Thursday, July 29, 2010

16th EBEC: short notes

One of the most exciting ATP synthase news on the EBEC conference(Warsaw, July 17-22) was a new structure of bovine F1+c-oligomer structure that had eight c-subunits in the c-ring (John Walker's talk). John also pointed out that since the sequence of mammalian (and avian, as far as I can remember) c-subunit is identical for all organism sequenced so far, it is highly probable that c8 is the stoichiometry for all mammals (and birds?). This also suggests that their H+/ATP ratio is 2.67.

Other things:

A crystal structure of bovine F1 grown in the presence of phosphonate had ADP bound in all 3 catalytic sites, but the low affinity site lacks Mg2+ (John Walker's group). Does Mg2+ dissociate before nucleotide?

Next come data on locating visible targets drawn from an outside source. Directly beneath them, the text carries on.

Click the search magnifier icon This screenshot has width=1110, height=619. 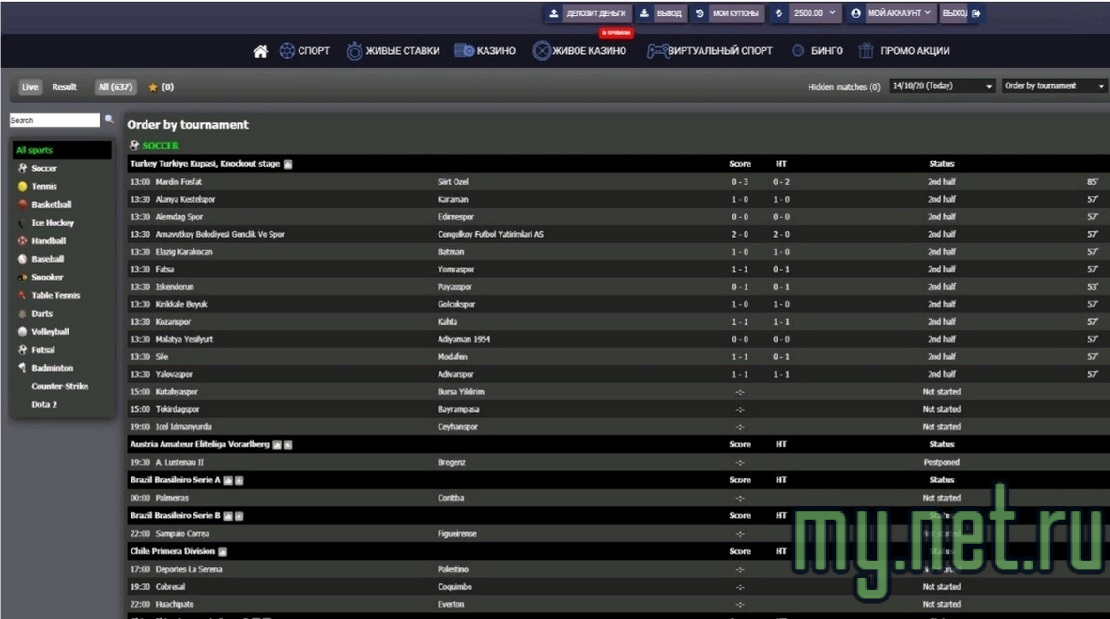point(109,119)
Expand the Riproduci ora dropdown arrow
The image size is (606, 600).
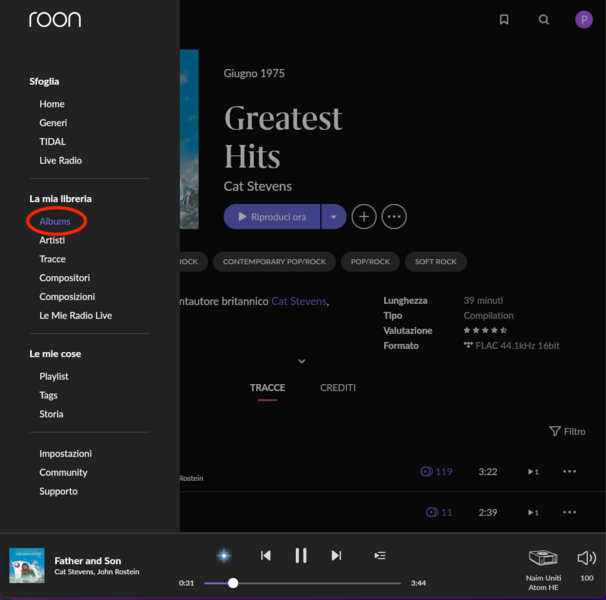pos(333,216)
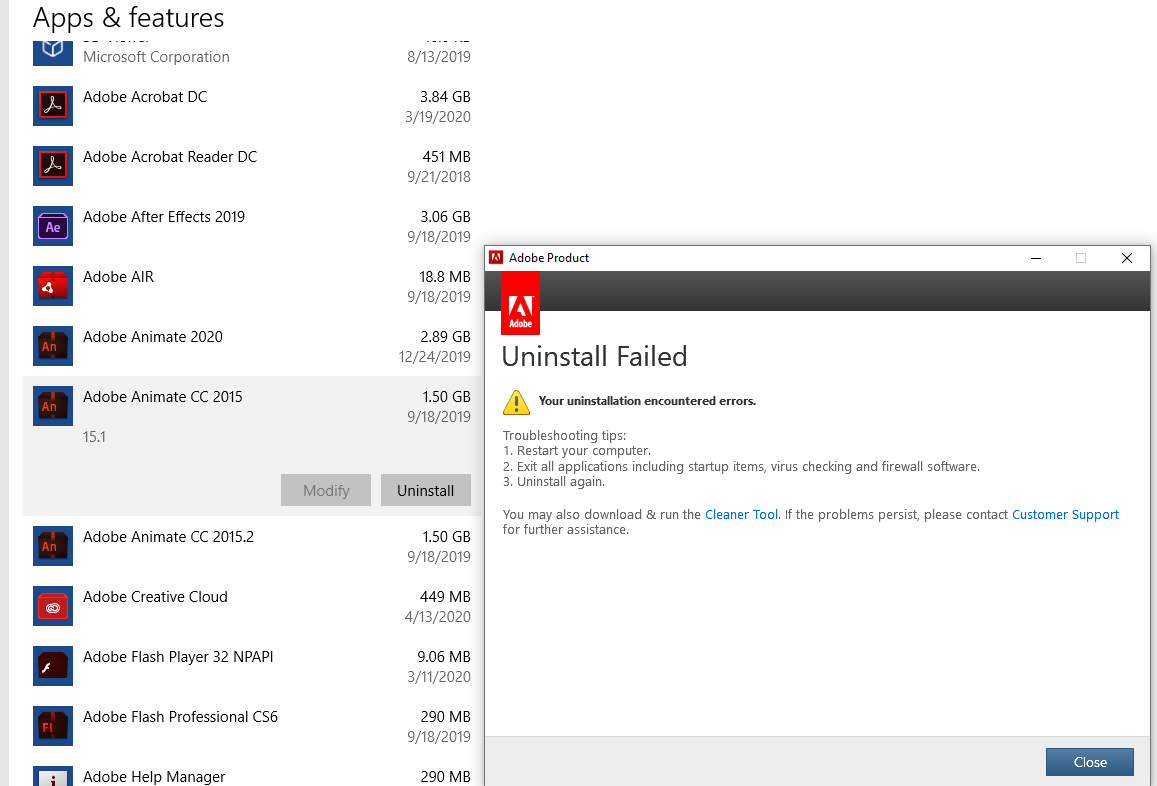Select the Adobe After Effects 2019 Ae icon

click(x=52, y=225)
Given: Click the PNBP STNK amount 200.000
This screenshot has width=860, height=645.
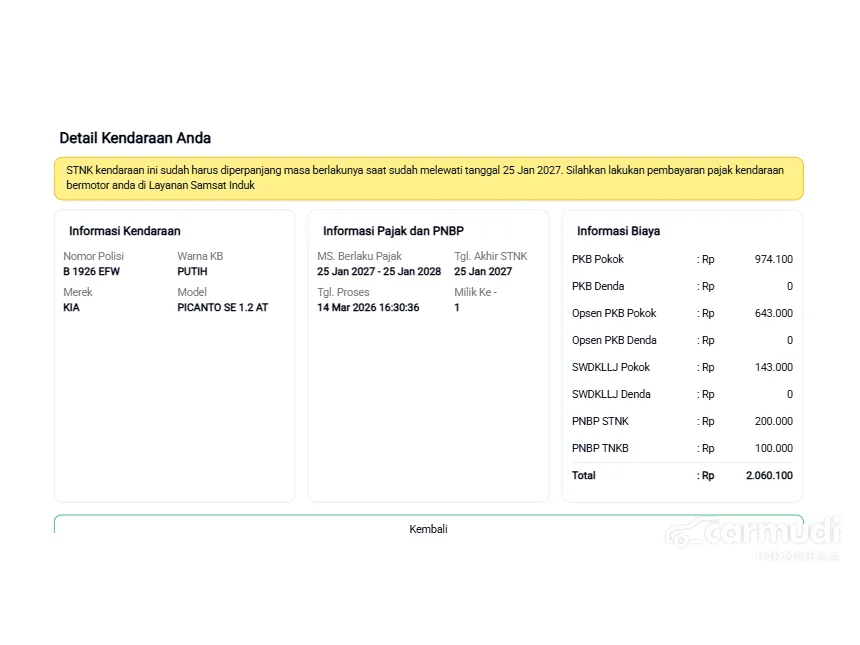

Another new structure - thermoalkaliphilic Caldalkalibacillus thermarum F1 at 3 Å resolution (Greg Cook in collaboration with John Walker) crystallized in the presence of ADP. Unlike the previous structure where all three catalytic sites were empty and that had a curved subunit gamma, the new structure is pretty similar to bovine ones, suggesting that deformation of gamma in the first structure was due to crystallization conditions. In the new structure one can also see an ATP molecule bound to the epsilon subunit. Since no ATP was added to the crystallization mix, it seems that the nucleotide binding site on C. thermarum epsilon is highly selective at room temperature: usually the ATP contamination in commercial ADP does not exceed 0.5%.

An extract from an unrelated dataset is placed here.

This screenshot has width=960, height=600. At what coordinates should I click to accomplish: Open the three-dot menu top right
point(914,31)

Toshiharu Suziki from Masasuke Yoshida's lab succeeded in expressing human F1 in E. coli and characterized its rotation at single-molecule level. This opens a way to study the effects of mutations on mitochondrial F1 activity.

Ryota Iino from Hiroyuki Noji's lab reported clearly distinguishable 36o rotation steps in E. coli ATP synthase with mutation aE219H introduced to slow the rotation in FO.

For the rest of ATP synthase EBEC reports take a look in the special BBA Bioenergetics issue with 16th EBEC Proceedings for full-text papers and in the volume supplement with poster abstracts.